Registration Mark Detection: Why Use a Color Mark Sensor with RGB Technology
May 12, 2017
Q: What is the difference between a true color sensor and a color registration mark sensor?
True color sensors can be taught to detect minute color differences (for example, it can tell dark blue from black), while color mark sensors detect a grayscale change in color. True color sensors, like Banner's QC50, reflect light off a target using a white LED and red, green and blue filter elements. A color value is then assigned to the light returning to the sensor based on the amount of light reflecting off the target. With color mark sensors, the sensor uses just an LED and no filters. The sensor distinguishes the target color based on how it contrasts with the background color.
Q: Isn’t it better to use a true color sensor rather than a color mark sensor?
Not always. A large number of color sensing applications can be done quite effectively by detecting a grayscale change in the color mark. In these instances, we recommend using a color mark sensor like the R58E, especially in high-speed applications. A true color sensor is required when sorting out targets that differ only in color; for example, when you need to distinguish between light blue and dark blue. However, when distinguishing a registration mark on a constant background, a color mark sensor is your best choice.
Q: What's the difference between a color mark sensor and a registration mark sensor?
There is no difference; these terms are synonymous.

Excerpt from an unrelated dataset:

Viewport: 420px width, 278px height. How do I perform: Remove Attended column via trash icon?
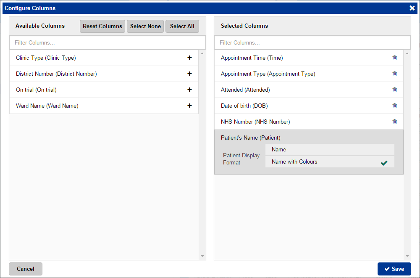point(394,90)
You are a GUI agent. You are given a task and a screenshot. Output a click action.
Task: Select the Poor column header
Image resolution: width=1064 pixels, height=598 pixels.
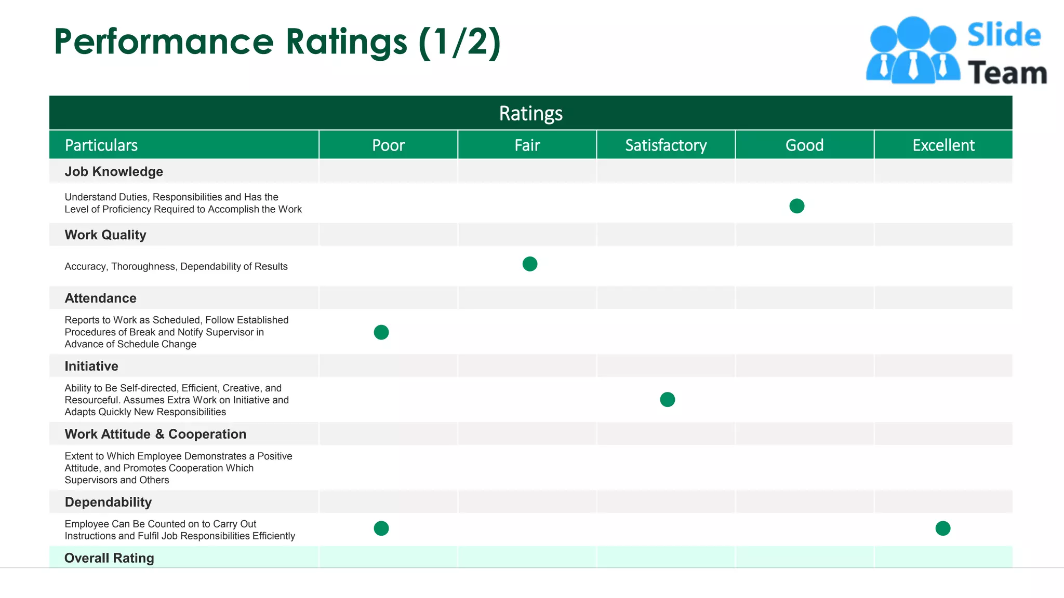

Q: What does 16 grayscale contrast levels specification mean?
One way to spec a color mark sensor is to understand how many levels of grayscale it can detect. The finer the sensor’s resolution, the more levels can be detected. A commercial grayscale printer's chart is divided into 20 segments ranging from black to white, and the shades of gray between. Many sensors are able to detect the first 16 segments starting at white.
Q: Does Banner’s R58E have a spec for grayscale contrast levels?

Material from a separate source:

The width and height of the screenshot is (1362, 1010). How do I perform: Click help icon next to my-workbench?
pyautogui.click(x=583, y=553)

The R58E can easily meet the spec for 16 levels of grayscale. Because of the combination of RGB LEDs, the R58E’s resolution capability far exceeds grayscale charts. The R58E’s capability for subtle contrast changes far surpasses the specification for 16 levels of grayscale.
Q: Is it true that processing time for the color mark sensor affects speed?
Speed is more of an issue for a true color sensor rather than a color mark sensor. The R58E from Banner can perform 10,000 actuations per second, which is very fast!
Q: How do I switch between the different LED colors?
You don’t need to manually switch LEDs. The R58E will automatically select LED colors during the TEACH function.
Q: Can I choose the LED colors in the R58E?
No. The R58E comes with only the possibility of three LED colors: red, green and blue.
Q: Does having 3 LED colors affect the sensor’s response time?
No. After the initial TEACH process, the R58E’s response time is the same as comparable registration mark sensors. The R58E has a 50 microsecond response time, which allows 15 microsecond repeatability.
Q: How do I sense a registration mark on clear material?
Clear materials (e.g. a clear poly web) don’t reflect light very well, so when sensing a registration mark on a clear material, position a reflective surface directly behind the clear material to return light to the sensor. The registration mark will block the light from reaching the reflective surface and will be detected by the sensor. To avoid the shine from clear materials, you might consider mounting your sensor at a 15° skew angle.
Q: How can I maximize sensing in my high-sensitivity applications with the R58E?
Use the dynamic TEACH function to teach the sensor a series of conditions on the fly. The R58E takes multiple samples of a registration mark against its background and is able to automatically set the sensitivity at the optimum level.